“Already checked on her,” George said. “Fueled up and ready to go. Got a tin of gas and cans of oil. Don’t you worry about nothin’.”
“I’d like to see her anyway,” Kathryn said, moving his hand off her knee, pushing the skirt back down. She reached for the iced tea and poured a glass, wishing these Baptists would wake up to the world and keep some gin in the house.
“Sheriff Faith come by today,” Boss said, just as plain as talking about crops and weather.
George stopped chewing. He and Albert exchanged glances.
“Oh, you boys don’t get nervous,” he said. “I been stashing folks here for years. The sheriff would tell me if the law was onto us.”
“May I have some more biscuits?” George asked.
“Haven’t you had enough?” Kathryn said.
“Why don’t you mind your own business.”
Ora hopped up like there was a fire poker in her ass and landed two buttermilk biscuits on his plate. Kathryn just shook her head and walked out the screen door and onto the porch, resting an arm on the column and looking across the pasture at all those goddamn cows mooing at one another, blind and directionless until someone cracked the whip. Suckers.
George sure took his time to join her, door clattering shut. He lit a cigarette and patted his stomach, following her down a path and to the garage he’d constructed with Potatoes and Boss that spring. He found the key in his pocket and loosened the lock and chain, opening up the big, wide barn doors to show off that gorgeous midnight blue Cadillac. A full sixteen cylinders, with big, fat pontoon fenders, torpedo headlights, and a slant-back grille topped with that gorgeous silver woman with wings. The places she’d see.
Kathryn ran her hand over the paint, which always felt liquid and alive to her, shining wet. She turned and leaned back against the door, crooking her finger at George. He didn’t need to be asked twice, but first shut the garage door and lit up a kerosene lantern.
He wrapped his big arms around her and kissed her square on the mouth, not like the men in the movies but like he was kissing somebody to test his brute strength.
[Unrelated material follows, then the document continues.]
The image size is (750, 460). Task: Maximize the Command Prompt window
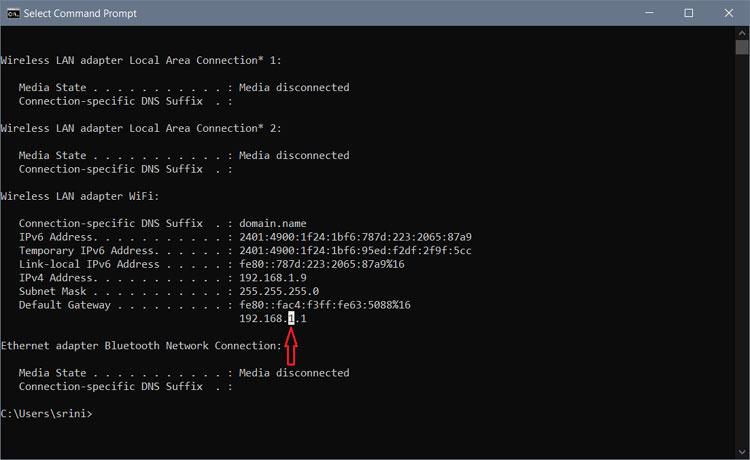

The way a knucklehead slams his mallet in a carnival game. “Careful,” she said. “Don’t mess up my hair. I just had it done.”
“I love you, Kit.”
“Don’t I know it.”
“That’s a big backseat back there, how ’bout we break her in.”
She ran a finger down the loose part of his silk shirt and tipped the brow of his fedora back from those murky green eyes, the color of swamp water. “I thought we’d wait. You know. Just like people do before a wedding.”
“Wait till what?”
“When you get the money and we’re on the road.”
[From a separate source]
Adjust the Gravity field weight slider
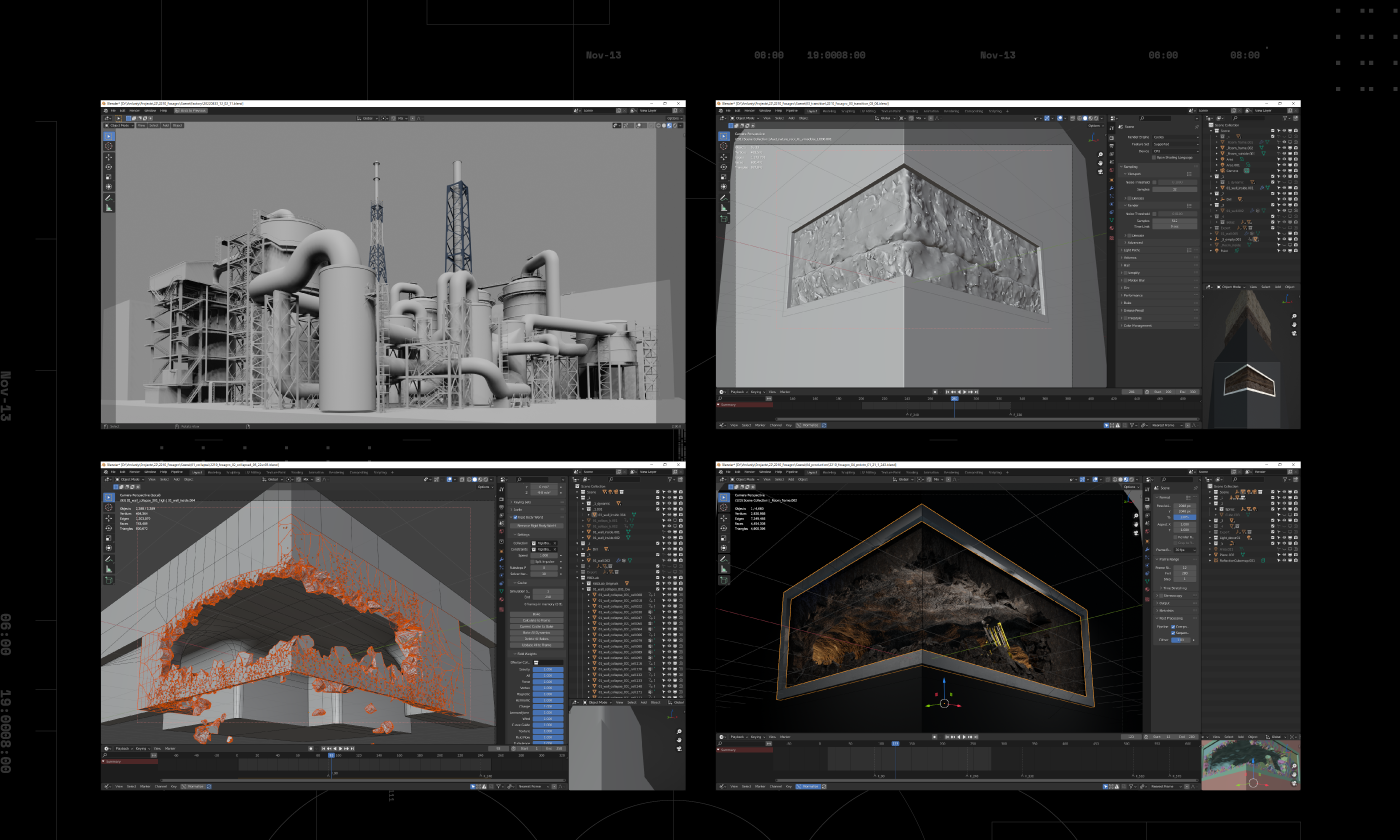 [547, 669]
“Come on, Kit. I’m hurtin’ here. And we’re married already, or had you forgot?”
“No, I hadn’t forgot.”
He wrapped a meaty arm tighter and pulled her in. He reached up under her skirt and was feeling her between the legs and over the panties, and she wasn’t feeling in that kind of mood, but it took her, and she had to tilt her head back to catch her breath. “George?”
“You are a peach.”
“George.”
“I love you, sweet baby.”
The garage smelled of polished wood and kerosene and new oil just waiting to get burned up from here to Mexico. “George, I need you to do something.”
“What’s that?”
He pawed at her dress and pulled down a bra strap, pushing her up on the hood and getting himself good and settled between her legs. With a real gentleness that she could never believe a big man could achieve, he laid her flat on her back and put his mouth to her nipple.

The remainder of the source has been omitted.